Sydney, Aug 7 (Inditop.com) An Indian student leader, who says he has been racially abused, has urged India’s External Affairs Minister S.M. Krishna to not accept at face value the assurance offered by the Australian government with regard to the string of assaults on them.
Mayank Sharma, a member of the University of Technology Sydney student council and part of a New South Wales government task force on foreign students, told ABC News that he has been physically assaulted twice in the 18 months he has been studying for his MBA in Australia.

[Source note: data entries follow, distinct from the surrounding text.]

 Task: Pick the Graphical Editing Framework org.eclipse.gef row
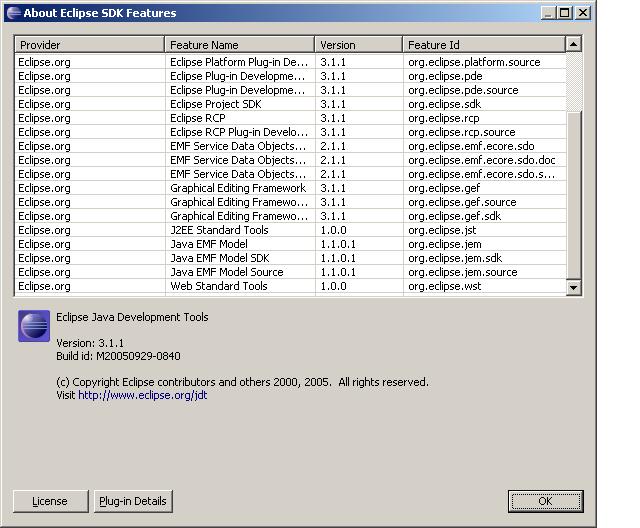click(238, 188)
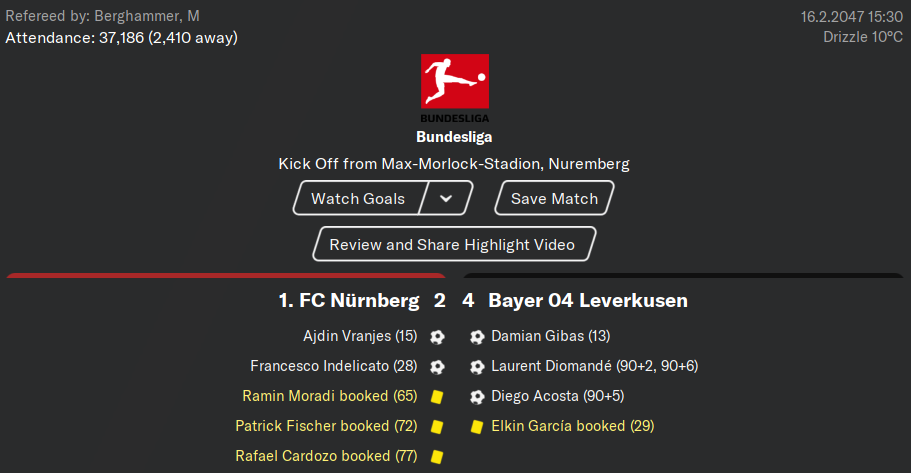Click the Bundesliga logo
Image resolution: width=911 pixels, height=473 pixels.
point(455,88)
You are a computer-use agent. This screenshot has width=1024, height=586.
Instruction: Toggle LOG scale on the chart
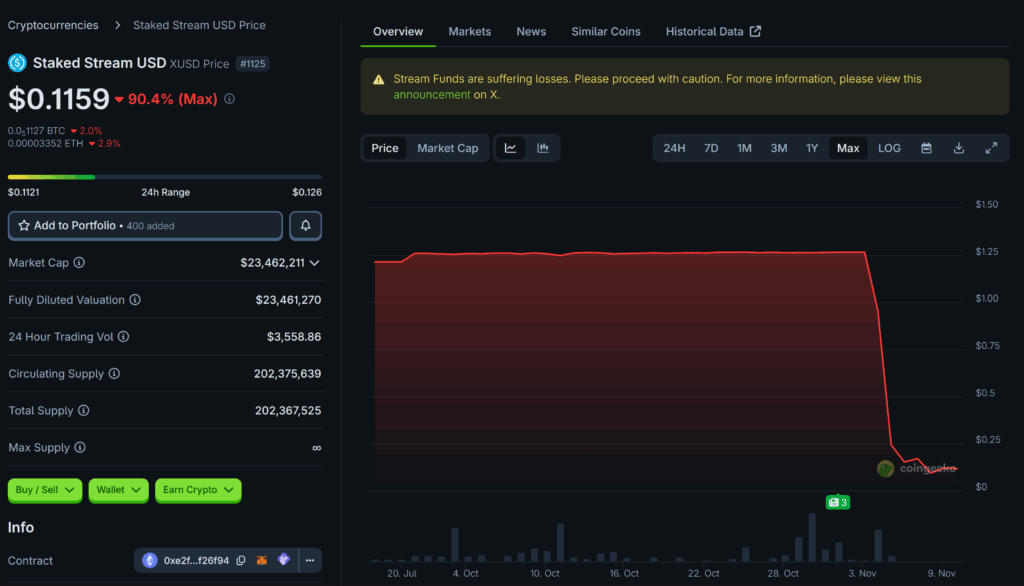(889, 148)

Krishna, who is the first senior Indian minister to visit Australia following the attacks, said he has been reassured by the New South Wales premier that students from his homeland are safe here.
The attacks against Indian students in Sydney and Melbourne caused an outrage in India. There have been at least 19 attacks on students from India, with the first incident taking place May 9. Nearly 100,000 Indian students are studying in Australia, contributing around $2 billion annually to the host country.
Krishna said Thursday: “Indian students are going to be safe in Australia and Indians, by and large, are most welcome in Australia — that is the message I got from the premier of New South Wales.”
Sharma told ABC News: “I completely disagree with this because statements are statements always … until you get some results and some facts, actually, just something is going on.
“Lots of students ask me before coming to Australia this semester whether they should come or not and I was really confused about that.”
Sharma has been taken aback by a number of personal racist attacks in the past month.
“The situation is getting worse, you can say.
“See in the very first incident last month at the end of the June we all went to watch a movie in Fox Studios.
“We asked one taxi driver to just drop us (off), and three times he said, ‘f***ing Indians, f***ing Indians’,” Sharma was quoted as saying.
A few days later a stranger abused him on the street.
“He said, ‘you f***ing Indian’ immediately, and I was shocked,” he said.
“I was really shocked because that time, these things actually directly attack you on your mind.
“At that time you feel so much lack of confidence and everything … you can recover from these things, but it takes time.
“So personally for me I think the situation is getting worse rather than getting better.”
Krishna is in Cairns to take part in meetings with delegates who attended this week’s Pacific Islands Forum.
He will meet Prime Minister Kevin Rudd before further talks with Australian Foreign Affairs Minister Stephen Smith.
Sharma says he wants his minister to ask Rudd for “a proper community engagement of international students and the local community”.